■ **Page**:
>>
Mackerel. It took me a few days of water changes to clear the oil.


----------



## Guest (Apr 20, 2006)

My finger.

I was vaccuuming out my Spilo's tank one day and the little bastard lashed out and bit my finger.








It was a small, crescent-shaped cut, but it bled profusely for two days!


----------



## b_ack51 (Feb 11, 2003)

Ex-girlfriend.

We got into a fight and I threw her into the tank. Later I found out what we were fighting about wasn't that important and then realized it was too late.


----------



## spoondc2 (Oct 29, 2005)

worst i fed my reds are hamster , wounded but live small birds and red pepper dip on bloodworms . i was gonna feed a rabbit but it was too big for 4 reds to consume .next is prolly baby cats


----------



## C0Rey (Jan 7, 2006)

a long time ago i had some 2 inch reds and in another tank a 5 inch oscar. there were about 10 reds. i put the oscar in and it attacked some of the reds, but while it charged one some others would go for its belly and fins, the oscar fought for a long time, guts hanging out.
mind i was a kid at the time, wouldnt do anything like that now!


----------



## MONGO  (Feb 7, 2006)

just feeder goldfish for me


----------



## kelrx8 (Apr 1, 2006)

spoondc2 said:


> worst i fed my reds are hamster , wounded but live small birds and red pepper dip on bloodworms . i was gonna feed a rabbit but it was too big for 4 reds to consume .next is prolly baby cats


you take the cake with that red pepper thread


----------



## scent troll (Apr 4, 2005)

goldfish. the only fatality i ever had. and it was a rhombeus. this was when i was new to the hobby of piranha. what a beauty this rhomb was too! 
my reds have always been easy to feed. i got desperate like a lot of newbies might with a stubborn rhomb and threw in some unquarantined golds...took just over a day for illness to set in.


----------



## the_w8 (Jul 28, 2003)

prolly goldfish...tank clouded like hell and smelled real bad....nothing was lost and it took bout a damn month for the tank to finally clear.....Reminds of why I don't like feeding LIVE ANIMALS to my piranhas......


----------



## Fry (Oct 9, 2005)

plastic plants.


----------



## ___ (Feb 19, 2006)

...umm...well....maybe a marble ok a few marbles.....i put a bunch of them on the bottom of my tank all over the HOLE tank.....now theres none in the corner that my P likes to hang out in...and there a few marbles with teeth marks all over them not sure to be honest though he may have just moved them


----------



## the_w8 (Jul 28, 2003)

marbles are good for there health


----------



## bmpower007 (Feb 11, 2005)

Couple of Fs puffers(In in the game) there lips were all black and they were floating around in an angle for 1 day. But they made it very tough and unique fish.


----------



## Joga Bonito (Oct 30, 2004)

a gsp.


----------



## ___ (Feb 19, 2006)

> marbles are good for there health


yes...but you have to know when to stop....to many isnt healthy haha


----------



## Mettle (Dec 29, 2003)

I have no regrets in terms of the live feedings I've done. Though it's only been tetras and rosies.

I guess the one mistake was putting in too many feeders at once. They made the tank messier than normal.


----------



## humpy_3 (Feb 28, 2006)
<<
■ **Data records**:
>>
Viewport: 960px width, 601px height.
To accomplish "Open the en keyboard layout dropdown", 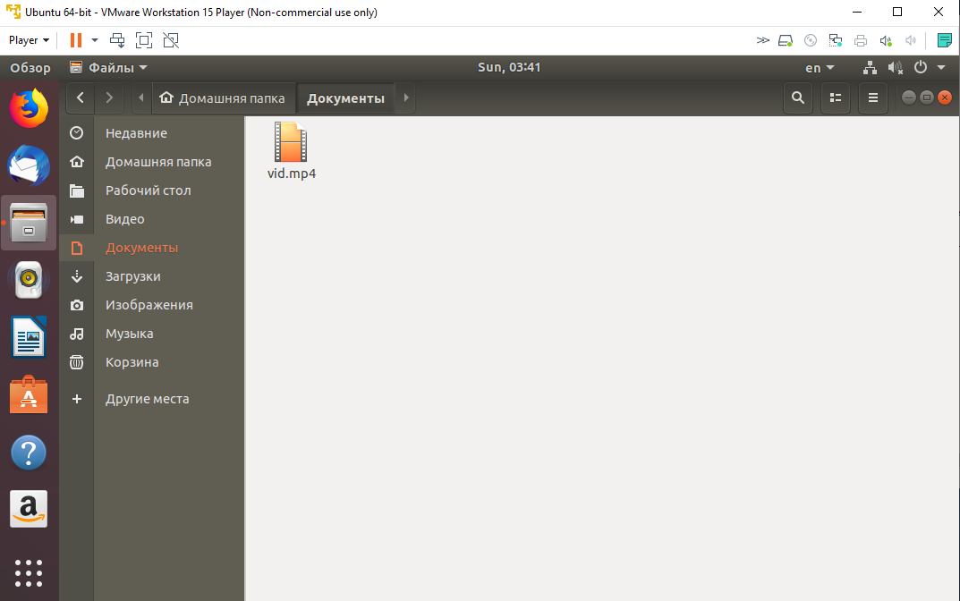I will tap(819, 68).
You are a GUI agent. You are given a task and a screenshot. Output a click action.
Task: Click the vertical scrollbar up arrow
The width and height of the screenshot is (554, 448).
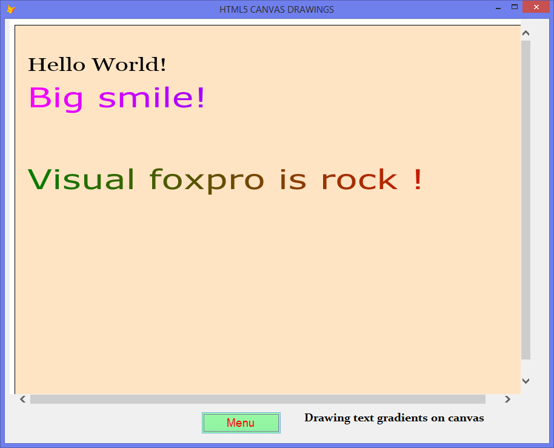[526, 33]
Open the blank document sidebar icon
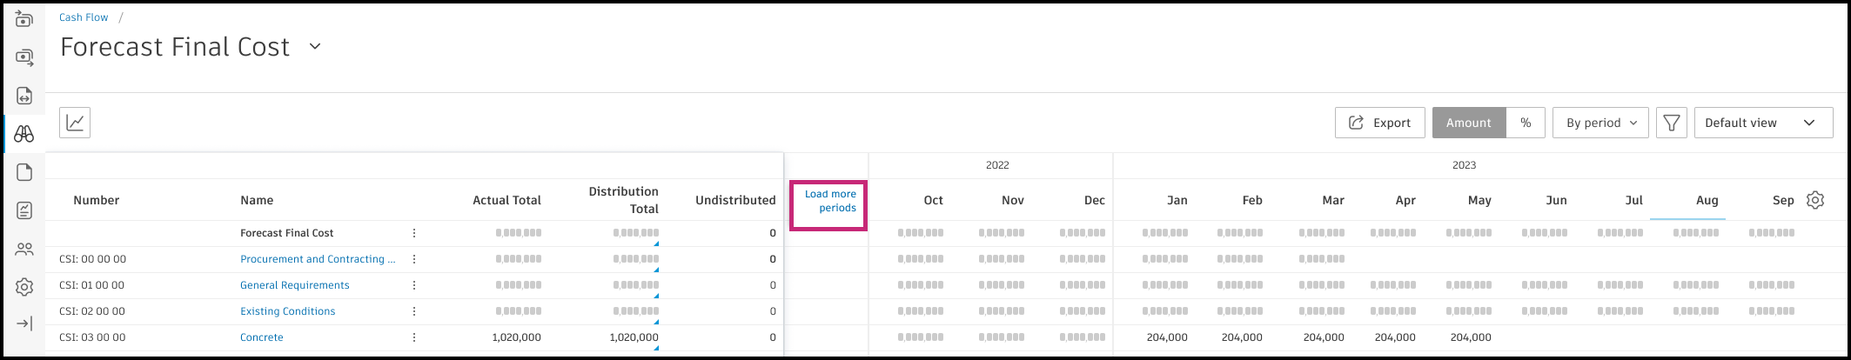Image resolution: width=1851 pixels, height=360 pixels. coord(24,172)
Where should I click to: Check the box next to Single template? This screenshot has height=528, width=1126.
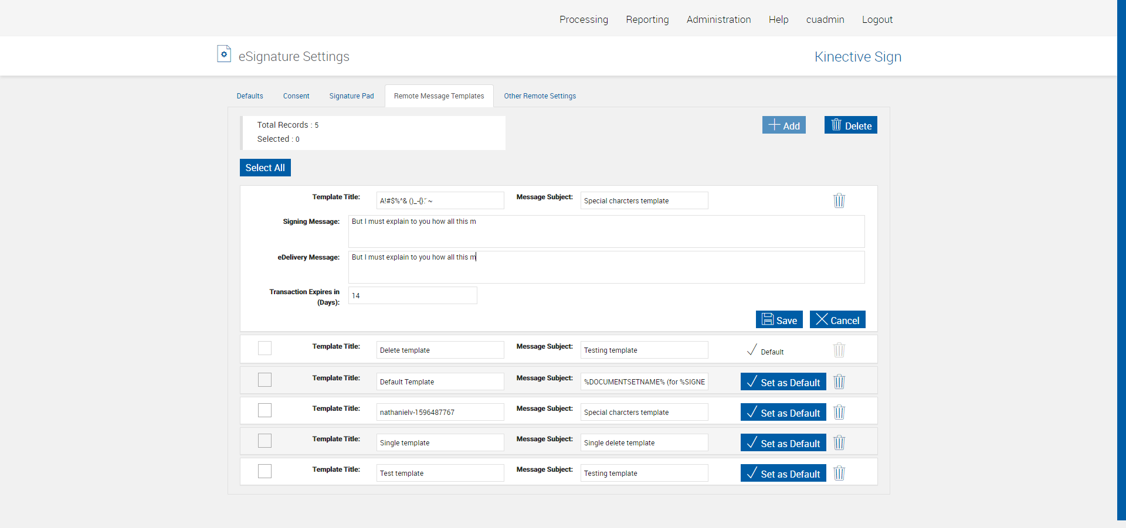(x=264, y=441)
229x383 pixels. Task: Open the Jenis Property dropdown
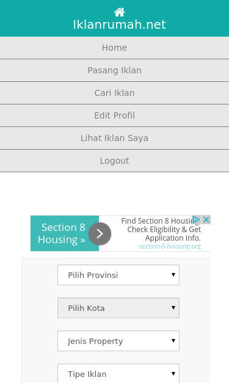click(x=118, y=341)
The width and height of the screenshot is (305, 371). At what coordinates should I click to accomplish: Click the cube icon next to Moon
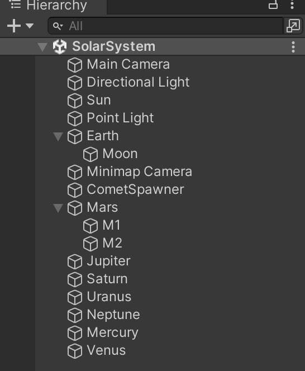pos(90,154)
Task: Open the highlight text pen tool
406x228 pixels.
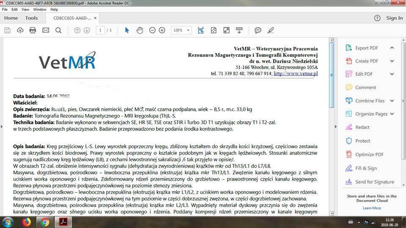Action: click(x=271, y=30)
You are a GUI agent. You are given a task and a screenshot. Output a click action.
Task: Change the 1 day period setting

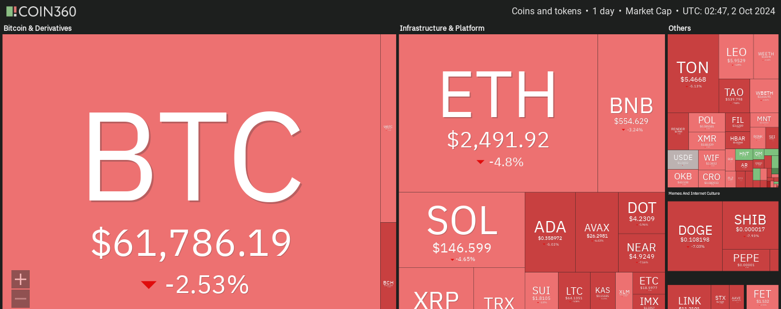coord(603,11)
<<
>>
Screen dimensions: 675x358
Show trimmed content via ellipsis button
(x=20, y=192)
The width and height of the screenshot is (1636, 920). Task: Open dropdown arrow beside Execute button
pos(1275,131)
<<
>>
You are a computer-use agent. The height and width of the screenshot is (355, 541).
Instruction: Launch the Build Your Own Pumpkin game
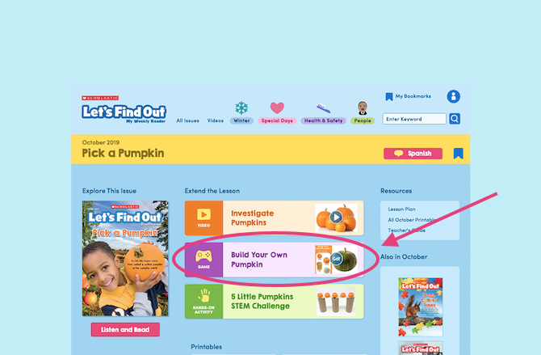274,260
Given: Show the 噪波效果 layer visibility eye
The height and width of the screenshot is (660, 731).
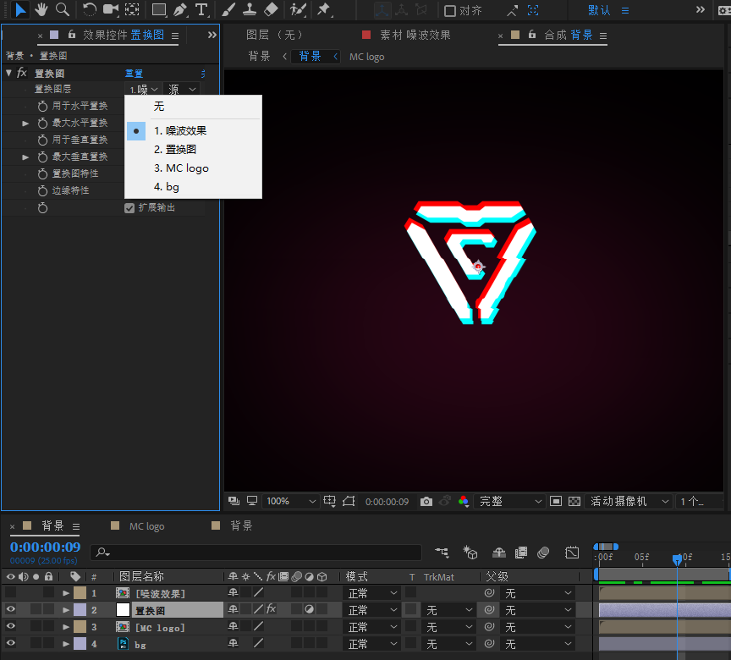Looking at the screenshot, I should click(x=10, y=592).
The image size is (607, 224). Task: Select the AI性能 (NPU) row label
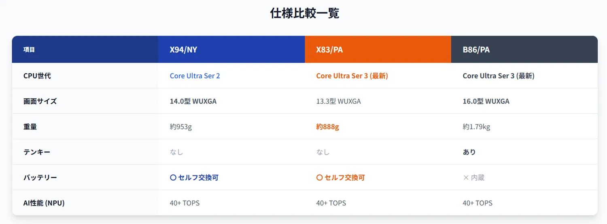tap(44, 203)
<<
■ **Exercise aim**: Could you write what comes next in the piranha feeding thread, picking up right after its final line? The material above is separate from the piranha feeding thread.

■ **Reply**:
kelrx8 said:


> worst i fed my reds are hamster , wounded but live small birds and red pepper dip on bloodworms . i was gonna feed a rabbit but it was too big for 4 reds to consume .next is prolly baby cats


you take the cake with that red pepper thread








[/quote]

i bet the hamster was a mess but the red pepper thread did take the cake i agree


----------



## blazednosferatu (Feb 27, 2006)

goldfish and guppies, killed 6 2inch reds, o and spoondc2 if you feed your p's baby cats your just crazy mofo who needs to be locked up


----------



## tnpeter (Dec 17, 2005)

blazednosferatu said:


> goldfish and guppies, killed 6 2inch reds, o and spoondc2 if you feed your p's baby cats your just crazy mofo who needs to be locked up


i must say a big spider i found in my house, my smallest rbp ate it


----------



## [email protected]° (Jun 16, 2004)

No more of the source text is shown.